Task instructions
1. Name every main route through Meadowlands that the Meadowlands text below lists.
2. In the Meadowlands text below, rewrite the passage between "Also winter brings" and "the Iron Range.", inclusive, changing "eastern edge" to "western edge".

:: Text block

City in Minnesota, United States

Meadowlands is a city in Saint Louis County, Minnesota, United States. The population was 134 at the 2020 census.

Saint Louis County Highway 133 (CR 133), County 5 (CR 5), and County 29 (CR 29) are three of the main routes in Meadowlands.

==History==

Meadowlands, as its name would suggest, is one of the few areas of arable land in Saint Louis County. While Meadowlands prospered and grew due to the support it provided to the region's farms, the steady decline in those same farms (and the large families they supported) during the mid-late 1980s and early 1990s heralded the beginning of the town's gradual decline.

During its heyday, Meadowlands was home to a number of businesses including a Ford dealership (which also carried New Holland farm machinery), a bank, a farmer's cooperative store, a grocery store, a commercial laundry, a cheese factory, various restaurants, a movie theater and the Toivola–Meadowlands School, a K–12 institution. However, the loss of the large farm families gradually reduced the student population until Independent School District 710 chose to close the school. An attempt was made to convert T–M into a "Charter School", but it ultimately proved unsuccessful. Before closing, the school sent its 9-man football team to the Minnesota State Finals twice in the 1980s.

Currently it possesses only a single bar/grill establishment, and four places of worship.

The retail and service related facilities have seen a slight increase in business due to the recent expansion of tourism related to bird-watching. The rivers, lakes, fields and arboreal bog areas around Meadowlands offer visitors the opportunity to view species ranging from small song birds, such as the waxwing, to Bald Eagles.

Also winter brings with it increased snowmobile traffic, as a former Duluth, Missabe and Iron Range Railroad line runs along the eastern edge of the town. Now converted to an ATV–snowmobile trail, this former rail line runs from Alborn in the south, north to Pengilly on the Iron Range.

==Geography==
According to the United States Census Bureau, the city has a total area of 0.39 sqmi, all land.

::::
:: Raw data

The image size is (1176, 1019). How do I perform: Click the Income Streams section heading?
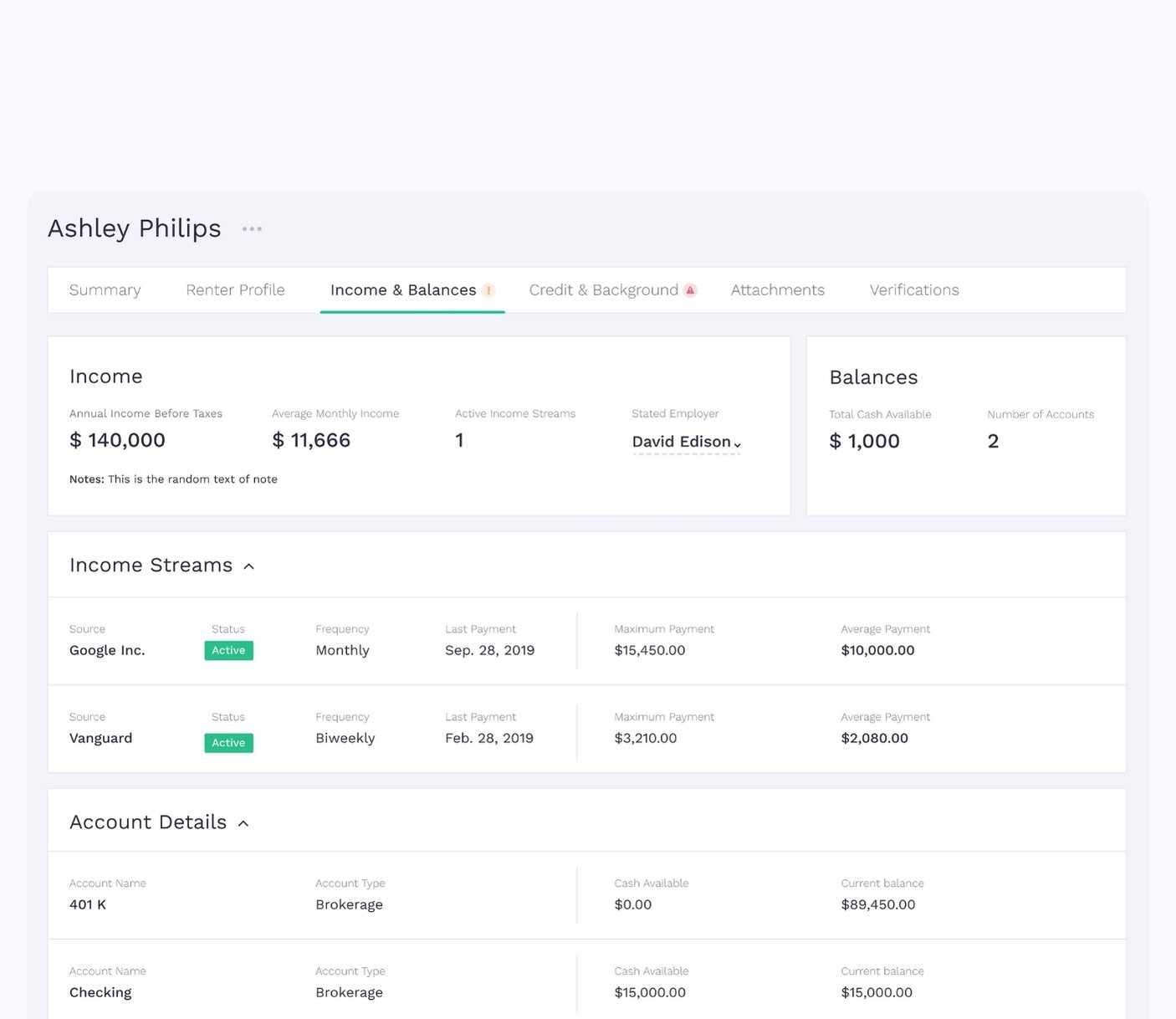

::::

Written answers
1. Saint Louis County Highway 133 (CR 133), County 5 (CR 5), and County 29 (CR 29)

2.
Also winter brings with it increased snowmobile traffic, as a former Duluth, Missabe and Iron Range Railroad line runs along the western edge of the town. Now converted to an ATV–snowmobile trail, this former rail line runs from Alborn in the south, north to Pengilly on the Iron Range.